The Bureau of Land Management on Friday ended an “emergency” helicopter roundup continued on the Barren Valley Complex, located in southeast Oregon’s Malheur and Harney Counties, with a total of 1,672 wild horses captured and 27 killed.
The BLM captured one mare on Thursday before being rained out, then flew on Friday but captured no wild horses, according to BLM’s gather report.
Of the wild horses killed, all but one was put down for what BLM has said were pre-existing conditions like low body condition scores, blindness and club foot. On Oct. 29, a 6-year-old mare died of a broken neck after running into a panel in a temporary corral, according to the report.
On Sept. 8, the BLM set out to remove 1,900 wild horses from the complex, made up of the Coyote Lake/Alvord-Tule Springs, Sheepshead/Heath Creek and Sand Springs Herd Management Areas, is facing “extreme drought conditions.” and that “a large percentage of the horses are emaciated and dehydrated,” according to a press release.
The three Herd Management Areas managed together as the Barren Valley Complex totaling 956,424 acres. Their combined agency-set “Appropriate Management Level” is 459-892 wild horses. The agency estimated the population of wild horses on the complex in June at about 2,500 wild horses.
By comparison, BLM allocates up to 39,874 Animal Unit Months to private livestock grazing on allotments that overlap the complex, the equivalent of 3,323 cow-calf pairs annually (one Animal Unit Month is the equivalent of forage needed for one month by one cow-calf pair, one horse or five sheep). Actual livestock use from 2015-2020 averaged 25,550 AUM, according to planning documents.
Plans originally called for 100 of 1,900 captured wild horses to be returned to the range “when conditions allow.”
Because BLM removed fewer wild horses than planned, a spokesperson now says that the agency plan is to maintain low AML for Sand Springs Herd Management, then count the number of wild horses that remain in the spring. If the number is below AML, the agency will return enough horses to meet low AML of 100. Any mares that are returned will be given fertility control before release, and mares still on the range will be darted with fertility control, according to BLM.
Wild horses removed from their home range were to be transported to BLM’s Off-Range Wild Horse and Burro Corrals in Bruneau, Idaho, and Reno, Nev.
The roundup was part of a plan to remove 6,000 additional wild horses from the range over what had been planned for the year because of drought conditions.
RTF believes that we are in this tragic position because of the BLM’s failure to implement solutions that have been available for over 20 years For nearly 50 years, these horses have had to suffer this management program and the Americans who love them suffer with them.

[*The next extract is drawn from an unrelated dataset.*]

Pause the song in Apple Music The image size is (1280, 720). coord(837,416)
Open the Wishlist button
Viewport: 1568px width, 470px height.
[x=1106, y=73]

This is even more tragic because other solutions exist now. The agency has resisted creating an infrastructure and a culture that could have made a sustainable and effective fertility control program possible. It has rounded up horses year after year while waiting for longer-acting vaccines instead of using the safe, proven and humane fertility control that’s available right now. These sensitive habitats are vulnerable to drought and, knowing this, a national land management agency tasked with the preservation and protection of our wild horses should have been prepared long ago and in a much better position today.